▸ **Your task**: Write out the forum thread on water hardness for cichlids word for word, from its first line to its last.

▸ **Source document**:

__________________________________________________

Thoughts? Empirical evidence?

Thanks.

RMG


----------



## DeadFishFloating (Oct 9, 2007)

G'day *RMG*,

It depends on which cichlids you want to keep. Most South American cichlids come from soft, acidic water systems. Many SA cichlid keepers would love to have that water supply.

Many African cichlids come from hard water with higher PH values. If you have soft water, there are african rift lake cichlid buffers out there, and recipes for make your own in the C-F library section.


----------



## RMG (Apr 14, 2009)

Thanks DeadFishFloating

My 90 gallon tank is essentially established and stocked with the likes of Placi. electra; Pseudo sp.and saulosi; and Labido caeruleas, among others.

Do you know of a method to increase the hardness of the water? Do you think these types of Africans can survive and thrive in soft water?

RMG


----------



## jjleetest (Mar 12, 2009)

i have the same issue, good ph/soft water...instead of making a new thread i'll comment on this one, not hijacking since it's the same issue. any remedies to increase hardness in water without chemicals that'd have to be replaced every water change?


----------



## edouthirt (Jan 22, 2008)

Using crushed coral as a substrate will help buffer the ph but there is a lot of variability in how much it will help.

I personally feel that you will be better off using a homemade buffer recipe using baking soda and epsom salt (and even non-iodized table salt if you wish). This way you can measure out exactly how much you will need to get the desired water parameters versus just hoping that the crushed coral will do the trick. I do this and am very happy with the results... others will say that it is unnecssary...

__________________________________________________

▸ **Material supplied**:
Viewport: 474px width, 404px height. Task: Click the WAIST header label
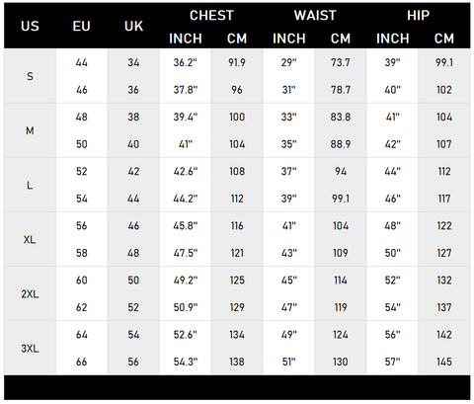tap(315, 16)
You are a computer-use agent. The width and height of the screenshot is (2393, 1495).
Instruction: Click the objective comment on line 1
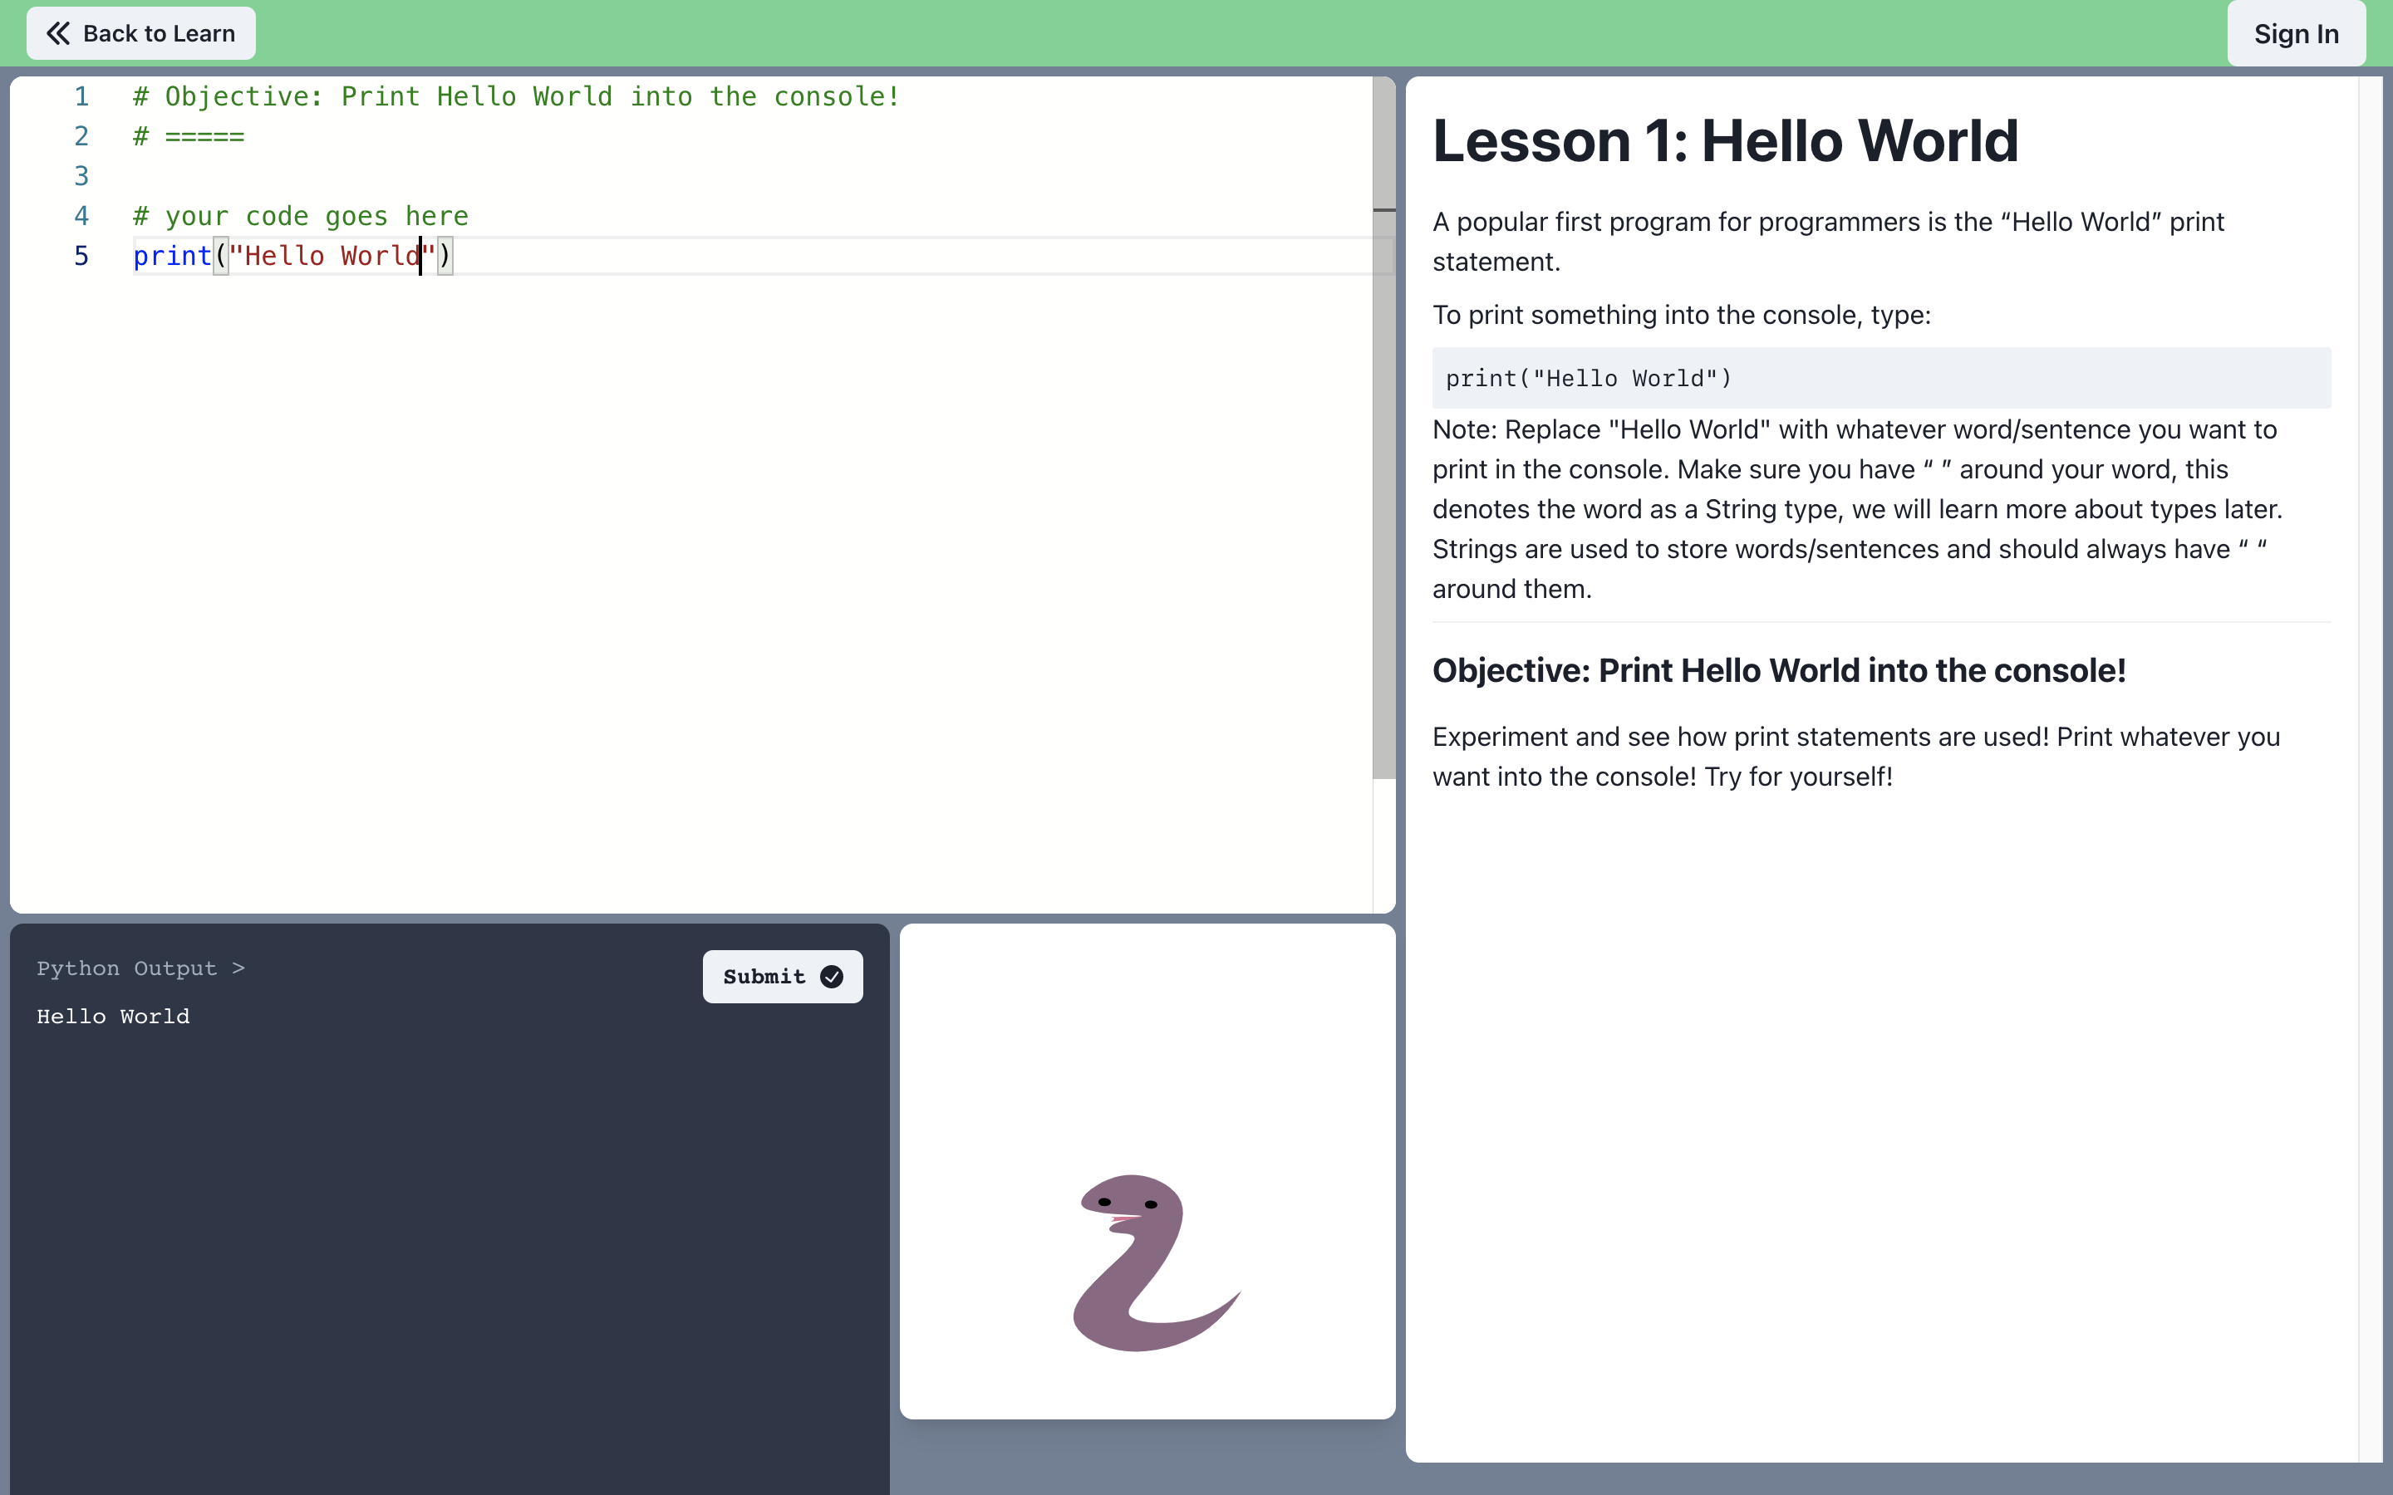(516, 97)
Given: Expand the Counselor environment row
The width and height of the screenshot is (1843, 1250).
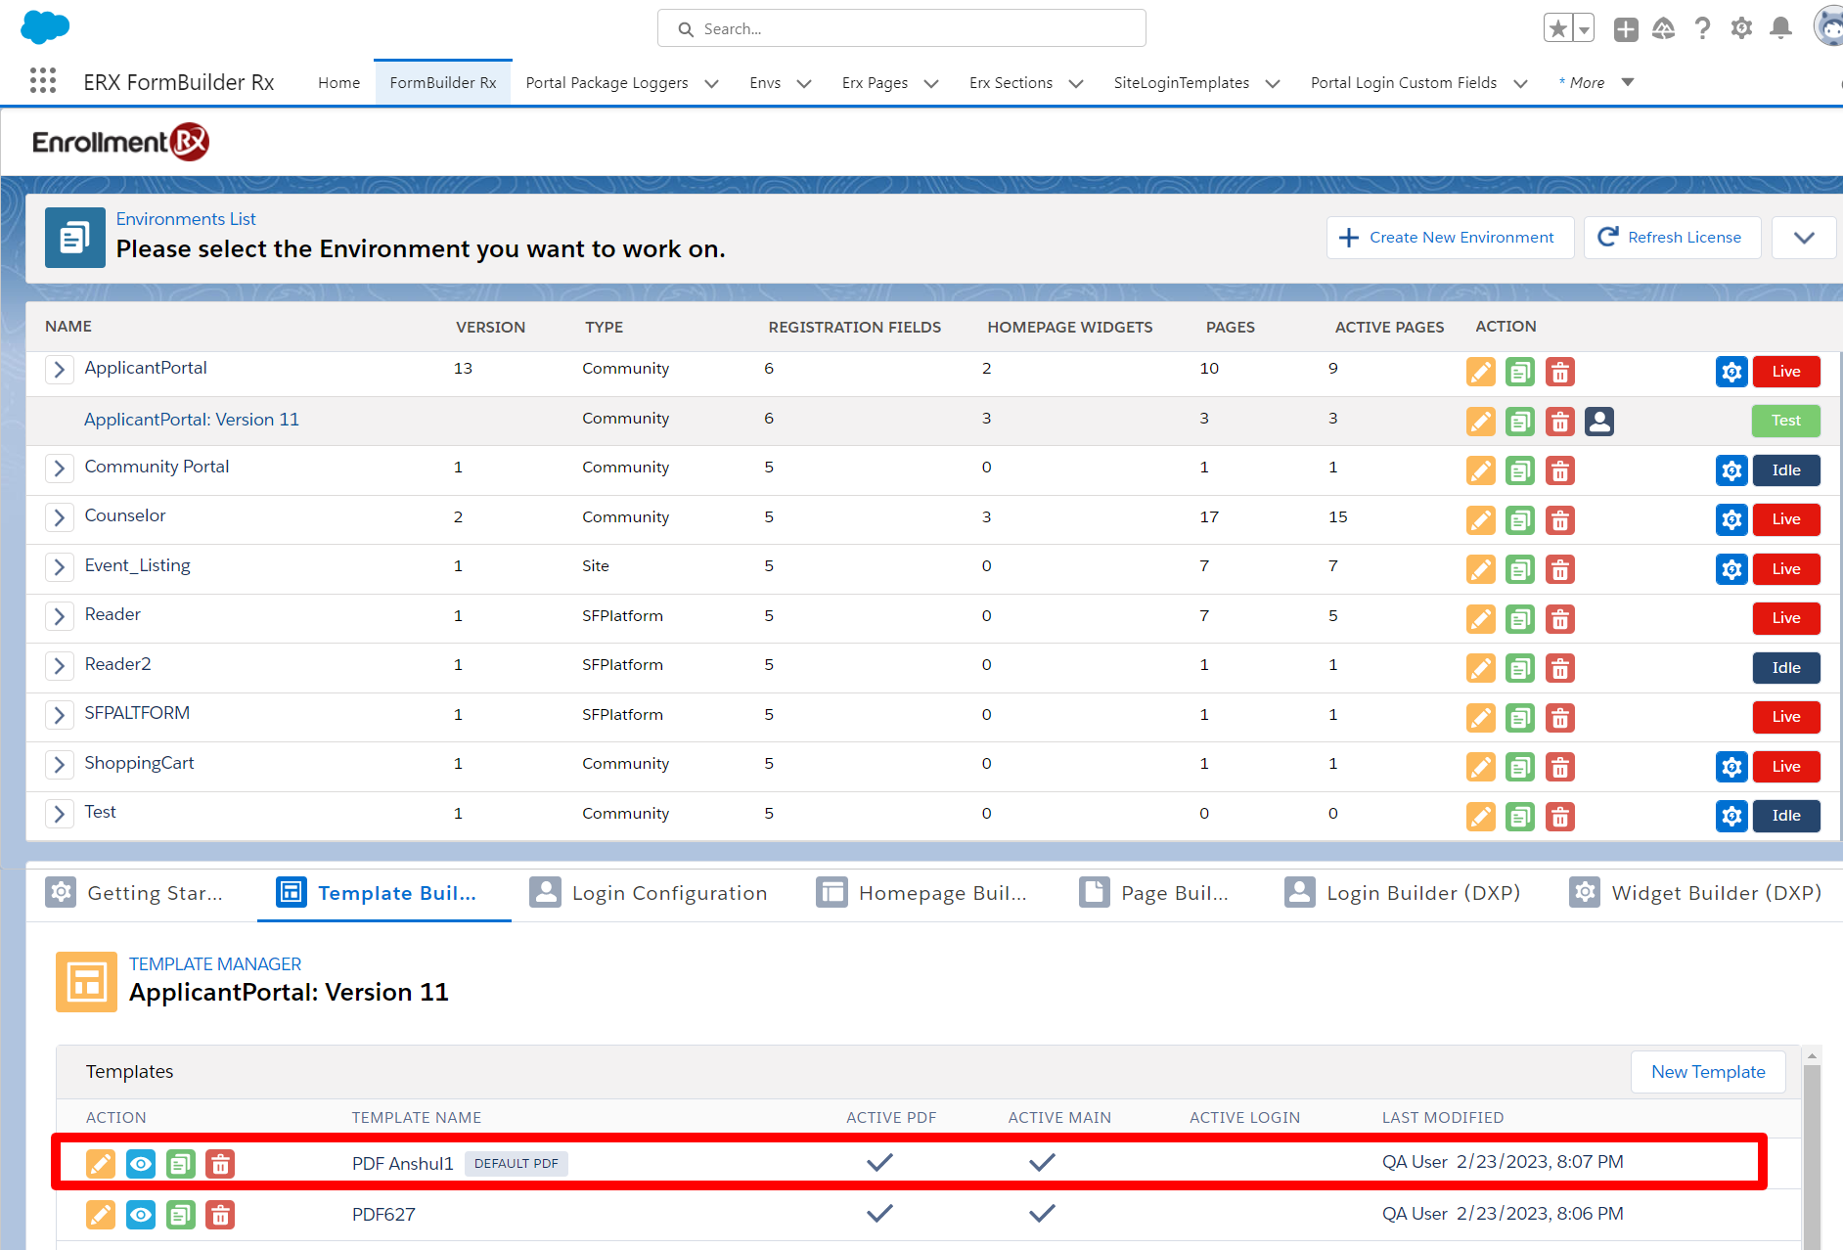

__________________________________________________

▸ **Solution for this problem**:
Thoughts? Empirical evidence?

Thanks.

RMG


----------



## DeadFishFloating (Oct 9, 2007)

G'day *RMG*,

It depends on which cichlids you want to keep. Most South American cichlids come from soft, acidic water systems. Many SA cichlid keepers would love to have that water supply.

Many African cichlids come from hard water with higher PH values. If you have soft water, there are african rift lake cichlid buffers out there, and recipes for make your own in the C-F library section.


----------



## RMG (Apr 14, 2009)

Thanks DeadFishFloating

My 90 gallon tank is essentially established and stocked with the likes of Placi. electra; Pseudo sp.and saulosi; and Labido caeruleas, among others.

Do you know of a method to increase the hardness of the water? Do you think these types of Africans can survive and thrive in soft water?

RMG


----------



## jjleetest (Mar 12, 2009)

i have the same issue, good ph/soft water...instead of making a new thread i'll comment on this one, not hijacking since it's the same issue. any remedies to increase hardness in water without chemicals that'd have to be replaced every water change?


----------



## edouthirt (Jan 22, 2008)

Using crushed coral as a substrate will help buffer the ph but there is a lot of variability in how much it will help.

I personally feel that you will be better off using a homemade buffer recipe using baking soda and epsom salt (and even non-iodized table salt if you wish). This way you can measure out exactly how much you will need to get the desired water parameters versus just hoping that the crushed coral will do the trick. I do this and am very happy with the results... others will say that it is unnecssary...